In recent environmental monitoring news, IBM and the Beacon Institute are designing and implementing an extensive collection of sensors and monitoring equipment in the Hudson river in New York state. And they aren't just instrumenting part of it–the plan is to monitor all 315 miles. No mean feat!
As far as I know, this will be the largest distributed sensing network for environmental monitoring yet created. We've seen reports of smaller sensor networks being used to monitor wildlife habitats, watch for and track sharks in Australia, and keep an eye on the snow-pack in the Sierras but creating a distributed network over an entire river? That's a pretty impressive new twist.

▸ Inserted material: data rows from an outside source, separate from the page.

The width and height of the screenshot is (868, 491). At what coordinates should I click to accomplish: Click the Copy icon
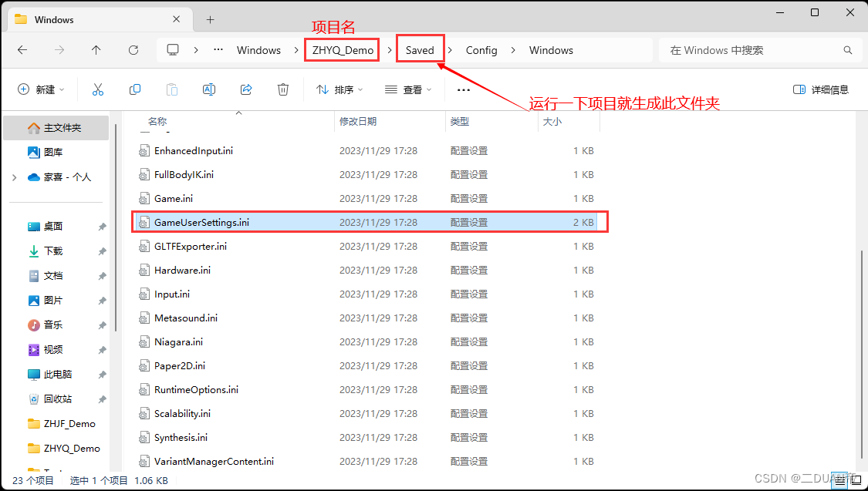click(x=135, y=89)
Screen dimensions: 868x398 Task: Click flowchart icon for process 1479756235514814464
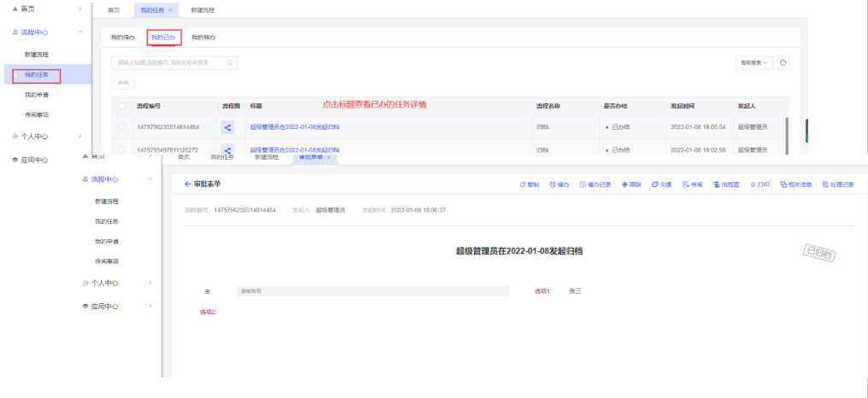228,127
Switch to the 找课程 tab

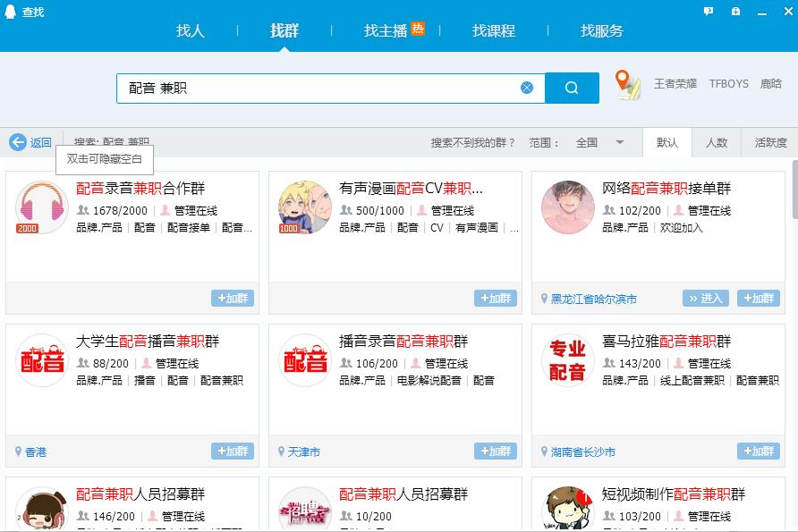coord(493,30)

"Networking the Hudson River" from the Technology Review gives more details of the River and Estuary Observatory Network project and its plan to use both tethered sensors and autonomous underwater robots to gather data. The part I considered most important is the fact that the project will require a much larger DA system with more advanced data gathering and processing capabilities to amass and assess the variety of data produced.

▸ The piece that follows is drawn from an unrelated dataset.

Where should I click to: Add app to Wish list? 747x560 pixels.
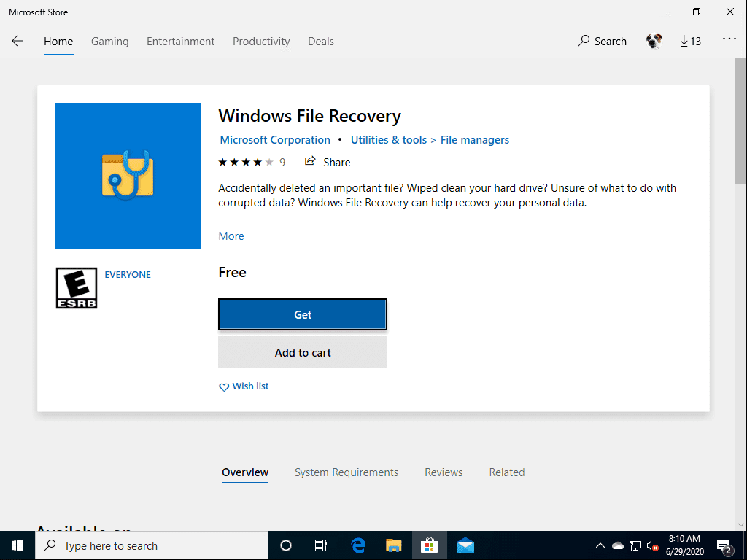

IBM is developing both the distributed DA hardware and analytical software to extract meaning from the disparate data streams in real time. That's an important and new distinction—for years we've had software that's designed to gather and manipulate data, but we've always relied on humans analyzing the graphs or results to assign meaning. The Hudson river project is unique in that it will be implementing some decision-making in the system itself–if some monitored parameter changes, the system shifts more resources to that particular data stream.
At first, sensor networks existed to shift data from the measurement point to some other location for storage and analysis. As these systems have matured (we now know how to build them and make them work well and, as a result, we're seeing more and larger deployments), we'll see more of a shift from data transport to in-situ data analysis. For some situations, we don't need to know the details of the day-to-day operations unless something changes and we need to take corrective measures. Why not have the system monitor conditions and alert us when necessary?
This project also highlights the importance of software to integrate data from multiple, very different sources, to create a harmonious and useful big-picture view of what's happening. We're starting to see this in industry, with SOA-based enterprise data integration products. Good luck to the people working on this project, I can't wait to see the results.